The outcomes of this investigation elucidate the variable impacts of EAMod on fault diagnosis efficacy across different noise environments. EAMod significantly boosts classification accuracy in low-noise settings by reinforcing the interrelationships among valuable features, yet its utility diminishes or even becomes counterproductive in high-noise contexts. This insight is pivotal for the development of efficient fault diagnosis models tailored to varying noise levels. Future endeavors could aim to refine the external attention module to preserve its beneficial effects under diverse noise conditions or devise new strategies for dynamically adjusting the module’s focus based on noise level fluctuations. Furthermore, these findings advocate for the consideration of environmental noise impacts when deploying attention mechanisms in practical applications, ensuring optimal model performance across varying conditions.

Conclusion

The proposed MFRANet not only provides a novel and efficient solution for fault diagnosis of rotating machinery under Gaussian noise, but also demonstrates significant advantages in high-noise environments. This innovation represents a major advancement in the field, addressing the critical challenge of accurately detecting faults in noisy conditions. Compared with traditional methods, MFRANet shows stronger robustness in handling complex noise, especially with significantly higher diagnostic accuracy under high-noise conditions (e.g., SNR=0) than existing technologies. This suggests that it has the potential to provide reliable fault diagnosis in scenarios where traditional methods are less effective.

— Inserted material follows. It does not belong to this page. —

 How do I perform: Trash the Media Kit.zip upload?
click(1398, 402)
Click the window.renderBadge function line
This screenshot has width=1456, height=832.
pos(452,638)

This achievement not only provides an effective tool for accurate gearbox fault diagnosis but also expands its application prospects in the health monitoring and maintenance of key rotating equipment such as rolling bearings, motors, and pumps. Through detailed ablation experiments, this study further validates the critical roles of the Depthwise Separable Convolution (DSC) and ERCAMod modules. Their introduction not only improves diagnostic accuracy but also optimizes the use of computational resources, making it particularly suitable for resource-constrained industrial environments. These findings reinforce the practicality of lightweight deep learning models in resource-limited scenarios, laying the foundation for broader industrial applications.

Looking ahead, further optimization and expansion of MFRANet will provide more accurate and robust solutions for industrial maintenance, especially in cases involving complex noise and scarce data. This study not only offers a new tool for existing fault diagnosis technologies but also points to future research directions, particularly in expanding the application potential of MFRANet across various industries. Additionally, the study found that the model’s performance decreases under extreme noise conditions, and future work will focus on developing more efficient noise reduction techniques and flexible multi-scale feature extraction strategies. Meanwhile, the research results of the External Attention Module (EAMod) suggest that there is still room for optimization of its performance under different noise levels, providing new insights and technical routes for designing more efficient fault diagnosis models.

In conclusion, this study not only advances technological progress in the field of fault diagnosis but also opens up new possibilities for the practical application of these technologies in industrial environments. It ensures that MFRANet and its related innovations will play a key role in future predictive maintenance and health monitoring systems.